Le 3 mai a été proclamé Journée mondiale de la liberté de la presse par les Nations Unies en 1993. Cet évènement offre l'occasion de se pencher sur le classement annuel publié par Reporters sans frontières, dont l'édition 2019 fait état d'une dégradation globale de la liberté de la presse à travers le monde. RSF constate une réduction du nombre de pays où les journalistes peuvent exercer leur métier en toute sécurité, ainsi qu'un renforcement de l'emprise des régimes autoritaires sur les médias. Seulement 24 % des 180 pays étudiés affichent une situation favorable ou satisfaisante en 2019, contre 26 % l'année dernière. La situation se dégrade également en Europe où RSF relève de plus en plus de tentatives d’intimidation et de pressions.

La France se situe au 32e rang avec un score de 22,2 points sur 100 (échelle : 0 = liberté ; 100 = répression), ce qui classe l'Hexagone avec les pays où la situation est "satisfaisante". Mais le seuil à partir duquel un pays bascule dans une situation marquée par des "problèmes notables" n'est pas très loin (25 points). Ainsi, RSF observe une hausse de l'hostilité envers les journalistes en France, évoquant notamment les violences lors des manifestations des "gilets jaunes", les procédures judiciaires abusives (procès multiples du groupe Bolloré), ou encore les propos irresponsables de certains hommes politiques (Jean-Luc Mélenchon).
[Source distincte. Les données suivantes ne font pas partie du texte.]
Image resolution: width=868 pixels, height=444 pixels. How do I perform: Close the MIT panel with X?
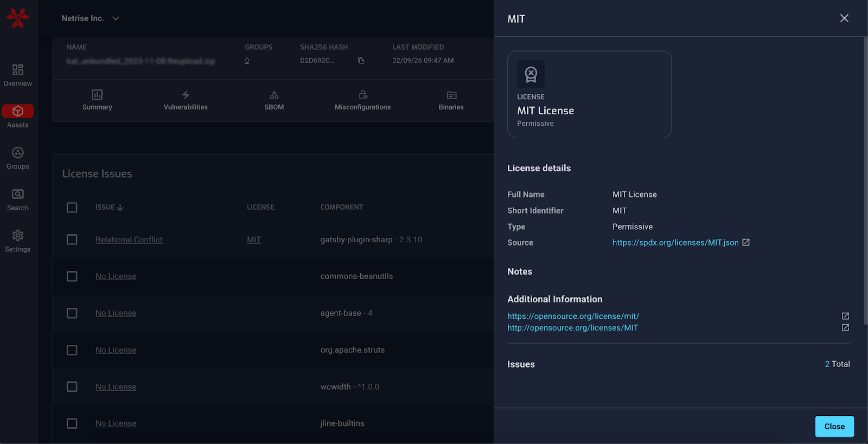pos(844,18)
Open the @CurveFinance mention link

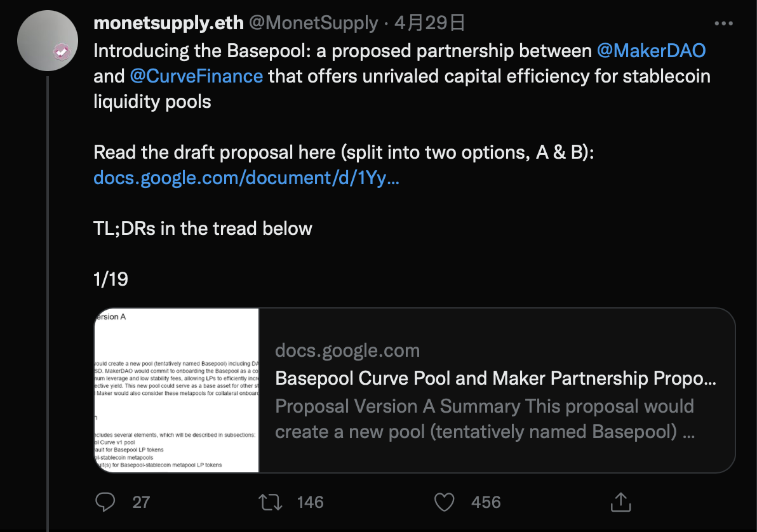pyautogui.click(x=196, y=76)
Ce sont les pays nordiques qui trustent les premières places du classement : la Norvège a obtenu le meilleur score en matière de liberté de la presse (7,8), suivie de la Finlande (7,9) et de la Suède (8,3). De l'autre côté de l'échelle, les pays les moins bien classés sont l'Érythrée, la Corée du Nord et le Turkménistan : ils affichent tous trois des scores supérieurs à 80 points sur 100.